We can resolve this issue by changing our implementation of BotToUserSpeech class. For example, instead of passing the response to a delegate, we can push it into a queue such as RabbitMQ. On the OnPlayPromptCompleted method, we can then check if there are any messages in the queue to play to the user. We must also take care of posting message to the queue when STT failed. So in short, both our delegates needs to be replaced by an out of process storing mechanism which can be accessed by multiple running services. Since RabbitMQ or any other queue can be monitored by multiple bot services, it solves our scalability issue.

Testing our bot

We can test our bot locally by using ngrok. Ngrok creates a secure tunnel to localhost and provides us a public URL. Any call to public url will be forwarded to a service running on localhost at our system. We create a tunnel ngrok http --host-header=localhost 3999 to forward request to localhost:3999 where we will host our bot. Ngrok will then generate a random public URL. Note the https forwarding URL.

ngrok

The first place we need to change is in the web.config.

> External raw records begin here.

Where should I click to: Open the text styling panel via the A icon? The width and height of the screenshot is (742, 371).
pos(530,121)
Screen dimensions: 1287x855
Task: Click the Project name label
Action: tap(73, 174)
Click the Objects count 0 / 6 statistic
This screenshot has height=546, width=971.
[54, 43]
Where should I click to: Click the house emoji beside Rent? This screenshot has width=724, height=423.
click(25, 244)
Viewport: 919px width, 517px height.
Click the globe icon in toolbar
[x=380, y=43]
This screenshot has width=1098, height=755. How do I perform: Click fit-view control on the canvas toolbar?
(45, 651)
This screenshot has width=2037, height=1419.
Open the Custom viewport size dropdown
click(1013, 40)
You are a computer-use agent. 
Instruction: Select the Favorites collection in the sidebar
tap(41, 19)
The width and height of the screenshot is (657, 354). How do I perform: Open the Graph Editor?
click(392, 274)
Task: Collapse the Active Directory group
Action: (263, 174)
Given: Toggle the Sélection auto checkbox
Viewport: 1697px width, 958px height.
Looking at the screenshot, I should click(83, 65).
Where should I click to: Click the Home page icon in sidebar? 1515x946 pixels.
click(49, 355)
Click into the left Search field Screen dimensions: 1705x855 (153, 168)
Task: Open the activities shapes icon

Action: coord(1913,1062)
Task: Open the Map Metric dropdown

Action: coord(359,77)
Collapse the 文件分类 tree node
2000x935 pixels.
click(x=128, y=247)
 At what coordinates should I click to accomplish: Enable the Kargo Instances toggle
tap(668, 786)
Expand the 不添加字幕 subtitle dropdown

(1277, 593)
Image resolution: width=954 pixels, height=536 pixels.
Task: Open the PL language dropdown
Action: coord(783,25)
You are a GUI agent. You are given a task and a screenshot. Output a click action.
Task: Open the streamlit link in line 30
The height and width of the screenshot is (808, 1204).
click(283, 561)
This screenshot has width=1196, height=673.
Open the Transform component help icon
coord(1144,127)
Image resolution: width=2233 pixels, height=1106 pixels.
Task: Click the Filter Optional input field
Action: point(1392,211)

Replace the value of CallbackUrl key by ngrok URL. It should look like https://<ngrokURL>/api/calling/callback. Once we register our bot at Bot Framework Portal, click on Edit on Skype channel. We must enable 1:1 audio calls feature. In the Calling Webhook text box, enter the ngrok URL in format of https://<ngrokURL>/api/calling/call.

registration

That’s it. Run the bot locally on the same port that was tunneled by ngrok. We can then start making calls to our bot. Try speaking “Rent a car from London”

Conclusion

In the evolution of UI, and the advent of bot, it is only natural that the next logical step is to voice call the bot. Imagine just calling your self-driving car to pick you up from your current location. Can’t wait to live in such a world. The bot ecosystem is pretty new, and the voice call to bot feature itself is just emerging. The current platform is no where production ready. It’s messy and STT is not accurate especially for non-US accent. We may see drastic improvement in Bing Speech service and the new CRIS service looks promising. And with Microsoft achieving human parity in speech recognition, this dream may not be too far.